Researchers used satellite data from 2003 to 2011 to examine surface temperatures across as wide swath of west Texas, which has built four of the world's largest wind farms. The data showed a direct correlation between night-time temperatures increases of 0.72 degrees C (1.3 degrees F) and the placement of the farms.
"Given the present installed capacity and the projected growth in installation of wind farms across the world, I feel that wind farms, if spatially large enough, might have noticeable impacts on local to regional meteorology," Liming Zhou, associate professor at the State University of New York, Albany and author of the paper published April 29 in Nature Climate Change said in an e-mail to Discovery News...

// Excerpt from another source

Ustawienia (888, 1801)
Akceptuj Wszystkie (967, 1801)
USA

"The year-to-year land surface temperature over wind farms shows a persistent upward trend from 2003 to 2011, consistent with the increasing number of operational wind turbines with time," Zhou said...
The warming could hurt local farmers, who have already suffered through a killer drought over the past few years. Texas agriculture contributes $80 billion to the state's economy...
West Texas is a dry area that uses irrigation to grow wheat, cotton and other crops, as well as raise cattle. But increased warming can play havoc with plant growth, as well as change local rainfall patterns....
John Dabiri, director of the Center for Bioinspired Wind Energy at the California Institute of Technology, who is an expert on wind power design, said... Zhou's findings may mean taking a second look at the trade-offs with renewable energy.
"It shows that we need to think carefully about the unintended environmental consequences of any large-scale energy development," Dabiri said, "including green technologies."